* START Records supplied *

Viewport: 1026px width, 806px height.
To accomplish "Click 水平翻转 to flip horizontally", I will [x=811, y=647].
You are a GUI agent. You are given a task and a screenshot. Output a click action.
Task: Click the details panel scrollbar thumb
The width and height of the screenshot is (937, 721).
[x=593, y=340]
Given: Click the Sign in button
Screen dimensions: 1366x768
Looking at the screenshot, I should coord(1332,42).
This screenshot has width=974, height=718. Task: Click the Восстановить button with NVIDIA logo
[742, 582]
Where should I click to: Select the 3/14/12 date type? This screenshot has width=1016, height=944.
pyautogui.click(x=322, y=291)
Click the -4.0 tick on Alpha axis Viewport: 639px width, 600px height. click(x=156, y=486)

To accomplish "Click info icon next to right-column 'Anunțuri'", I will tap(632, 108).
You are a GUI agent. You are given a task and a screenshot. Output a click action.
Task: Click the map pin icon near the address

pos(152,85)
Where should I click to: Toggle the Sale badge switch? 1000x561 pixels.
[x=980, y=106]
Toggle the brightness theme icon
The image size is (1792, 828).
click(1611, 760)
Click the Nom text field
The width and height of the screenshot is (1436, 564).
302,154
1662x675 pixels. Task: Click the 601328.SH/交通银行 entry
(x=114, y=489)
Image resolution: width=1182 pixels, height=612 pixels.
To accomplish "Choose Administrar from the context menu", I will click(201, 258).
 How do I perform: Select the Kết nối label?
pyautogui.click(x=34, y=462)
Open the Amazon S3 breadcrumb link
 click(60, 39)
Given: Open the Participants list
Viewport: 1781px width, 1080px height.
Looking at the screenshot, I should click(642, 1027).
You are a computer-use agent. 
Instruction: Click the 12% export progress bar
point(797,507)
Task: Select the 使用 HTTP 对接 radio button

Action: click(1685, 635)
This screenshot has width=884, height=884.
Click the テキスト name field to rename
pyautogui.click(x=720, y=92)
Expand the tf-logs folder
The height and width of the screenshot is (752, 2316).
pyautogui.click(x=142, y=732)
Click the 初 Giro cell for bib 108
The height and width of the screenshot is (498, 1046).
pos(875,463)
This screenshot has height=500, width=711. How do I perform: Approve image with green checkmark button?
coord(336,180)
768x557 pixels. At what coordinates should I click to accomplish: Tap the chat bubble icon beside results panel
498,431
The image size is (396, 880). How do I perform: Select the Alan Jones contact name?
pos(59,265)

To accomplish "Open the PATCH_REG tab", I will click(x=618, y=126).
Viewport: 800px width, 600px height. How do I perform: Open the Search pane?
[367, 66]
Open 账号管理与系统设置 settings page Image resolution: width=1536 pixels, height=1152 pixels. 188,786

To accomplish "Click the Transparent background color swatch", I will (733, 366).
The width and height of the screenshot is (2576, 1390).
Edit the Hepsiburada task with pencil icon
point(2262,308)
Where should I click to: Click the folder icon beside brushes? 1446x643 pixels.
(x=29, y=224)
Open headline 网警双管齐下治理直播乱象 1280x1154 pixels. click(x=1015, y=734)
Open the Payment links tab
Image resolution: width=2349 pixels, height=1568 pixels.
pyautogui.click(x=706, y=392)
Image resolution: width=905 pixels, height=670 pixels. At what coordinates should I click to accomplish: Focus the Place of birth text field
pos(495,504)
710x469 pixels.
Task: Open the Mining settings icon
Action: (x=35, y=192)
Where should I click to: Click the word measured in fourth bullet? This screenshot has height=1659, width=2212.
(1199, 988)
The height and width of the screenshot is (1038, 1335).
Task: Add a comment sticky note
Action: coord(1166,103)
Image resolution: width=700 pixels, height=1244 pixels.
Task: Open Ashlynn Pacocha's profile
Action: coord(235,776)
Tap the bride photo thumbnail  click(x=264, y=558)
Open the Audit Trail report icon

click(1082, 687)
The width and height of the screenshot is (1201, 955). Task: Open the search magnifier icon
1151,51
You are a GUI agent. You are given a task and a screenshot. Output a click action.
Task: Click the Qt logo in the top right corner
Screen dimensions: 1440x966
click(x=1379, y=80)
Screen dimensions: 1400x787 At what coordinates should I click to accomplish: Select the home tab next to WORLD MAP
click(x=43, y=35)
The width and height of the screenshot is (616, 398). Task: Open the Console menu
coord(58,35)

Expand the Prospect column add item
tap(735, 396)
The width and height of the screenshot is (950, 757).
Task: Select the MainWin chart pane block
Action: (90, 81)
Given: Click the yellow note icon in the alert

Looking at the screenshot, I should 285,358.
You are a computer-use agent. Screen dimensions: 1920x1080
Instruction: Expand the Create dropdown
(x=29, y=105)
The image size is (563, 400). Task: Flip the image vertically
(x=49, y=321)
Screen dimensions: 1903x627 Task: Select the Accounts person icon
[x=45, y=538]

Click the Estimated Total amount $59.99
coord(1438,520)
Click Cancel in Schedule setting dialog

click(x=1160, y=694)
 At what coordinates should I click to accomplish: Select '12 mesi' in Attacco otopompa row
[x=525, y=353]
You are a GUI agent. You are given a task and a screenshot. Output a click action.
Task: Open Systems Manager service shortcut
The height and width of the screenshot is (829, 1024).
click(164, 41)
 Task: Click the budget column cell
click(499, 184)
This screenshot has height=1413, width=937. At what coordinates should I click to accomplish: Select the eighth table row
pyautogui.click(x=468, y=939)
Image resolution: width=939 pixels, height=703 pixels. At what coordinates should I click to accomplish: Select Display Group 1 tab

* END Records supplied *

#### Your objective:
Reproduce all of the material above, line by line, with no changes.

#### Result:
Viewport: 1026px width, 806px height.
To accomplish "Click 水平翻转 to flip horizontally", I will [x=811, y=647].
You are a GUI agent. You are given a task and a screenshot. Output a click action.
Task: Click the details panel scrollbar thumb
The width and height of the screenshot is (937, 721).
[x=593, y=340]
Given: Click the Sign in button
Screen dimensions: 1366x768
Looking at the screenshot, I should coord(1332,42).
This screenshot has width=974, height=718. Task: Click the Восстановить button with NVIDIA logo
[742, 582]
Where should I click to: Select the 3/14/12 date type? This screenshot has width=1016, height=944.
pyautogui.click(x=322, y=291)
Click the -4.0 tick on Alpha axis Viewport: 639px width, 600px height. click(x=156, y=486)

To accomplish "Click info icon next to right-column 'Anunțuri'", I will tap(632, 108).
You are a GUI agent. You are given a task and a screenshot. Output a click action.
Task: Click the map pin icon near the address

pos(152,85)
Where should I click to: Toggle the Sale badge switch? 1000x561 pixels.
[x=980, y=106]
Toggle the brightness theme icon
The image size is (1792, 828).
click(1611, 760)
Click the Nom text field
The width and height of the screenshot is (1436, 564).
302,154
1662x675 pixels. Task: Click the 601328.SH/交通银行 entry
(x=114, y=489)
Image resolution: width=1182 pixels, height=612 pixels.
To accomplish "Choose Administrar from the context menu", I will click(201, 258).
 How do I perform: Select the Kết nối label?
pyautogui.click(x=34, y=462)
Open the Amazon S3 breadcrumb link
 click(60, 39)
Given: Open the Participants list
Viewport: 1781px width, 1080px height.
Looking at the screenshot, I should click(642, 1027).
You are a computer-use agent. 
Instruction: Click the 12% export progress bar
point(797,507)
Task: Select the 使用 HTTP 对接 radio button

Action: click(1685, 635)
This screenshot has width=884, height=884.
Click the テキスト name field to rename
pyautogui.click(x=720, y=92)
Expand the tf-logs folder
The height and width of the screenshot is (752, 2316).
pyautogui.click(x=142, y=732)
Click the 初 Giro cell for bib 108
The height and width of the screenshot is (498, 1046).
pos(875,463)
This screenshot has height=500, width=711. How do I perform: Approve image with green checkmark button?
coord(336,180)
768x557 pixels. At what coordinates should I click to accomplish: Tap the chat bubble icon beside results panel
498,431
The image size is (396, 880). How do I perform: Select the Alan Jones contact name?
pos(59,265)

To accomplish "Open the PATCH_REG tab", I will click(x=618, y=126).
Viewport: 800px width, 600px height. How do I perform: Open the Search pane?
[367, 66]
Open 账号管理与系统设置 settings page Image resolution: width=1536 pixels, height=1152 pixels. 188,786

To accomplish "Click the Transparent background color swatch", I will (733, 366).
The width and height of the screenshot is (2576, 1390).
Edit the Hepsiburada task with pencil icon
point(2262,308)
Where should I click to: Click the folder icon beside brushes? 1446x643 pixels.
(x=29, y=224)
Open headline 网警双管齐下治理直播乱象 1280x1154 pixels. click(x=1015, y=734)
Open the Payment links tab
Image resolution: width=2349 pixels, height=1568 pixels.
pyautogui.click(x=706, y=392)
Image resolution: width=905 pixels, height=670 pixels. At what coordinates should I click to accomplish: Focus the Place of birth text field
pos(495,504)
710x469 pixels.
Task: Open the Mining settings icon
Action: (x=35, y=192)
Where should I click to: Click the word measured in fourth bullet? This screenshot has height=1659, width=2212.
(1199, 988)
The height and width of the screenshot is (1038, 1335).
Task: Add a comment sticky note
Action: coord(1166,103)
Image resolution: width=700 pixels, height=1244 pixels.
Task: Open Ashlynn Pacocha's profile
Action: coord(235,776)
Tap the bride photo thumbnail  click(x=264, y=558)
Open the Audit Trail report icon

click(1082, 687)
The width and height of the screenshot is (1201, 955). Task: Open the search magnifier icon
1151,51
You are a GUI agent. You are given a task and a screenshot. Output a click action.
Task: Click the Qt logo in the top right corner
Screen dimensions: 1440x966
click(x=1379, y=80)
Screen dimensions: 1400x787 At what coordinates should I click to accomplish: Select the home tab next to WORLD MAP
click(x=43, y=35)
The width and height of the screenshot is (616, 398). Task: Open the Console menu
coord(58,35)

Expand the Prospect column add item
tap(735, 396)
The width and height of the screenshot is (950, 757).
Task: Select the MainWin chart pane block
Action: (90, 81)
Given: Click the yellow note icon in the alert

Looking at the screenshot, I should 285,358.
You are a computer-use agent. Screen dimensions: 1920x1080
Instruction: Expand the Create dropdown
(x=29, y=105)
The image size is (563, 400). Task: Flip the image vertically
(x=49, y=321)
Screen dimensions: 1903x627 Task: Select the Accounts person icon
[x=45, y=538]

Click the Estimated Total amount $59.99
coord(1438,520)
Click Cancel in Schedule setting dialog

click(x=1160, y=694)
 At what coordinates should I click to accomplish: Select '12 mesi' in Attacco otopompa row
[x=525, y=353]
You are a GUI agent. You are given a task and a screenshot. Output a click action.
Task: Open Systems Manager service shortcut
The height and width of the screenshot is (829, 1024).
click(164, 41)
 Task: Click the budget column cell
click(499, 184)
This screenshot has height=1413, width=937. At what coordinates should I click to accomplish: Select the eighth table row
pyautogui.click(x=468, y=939)
Image resolution: width=939 pixels, height=703 pixels. At what coordinates should I click to accomplish: Select Display Group 1 tab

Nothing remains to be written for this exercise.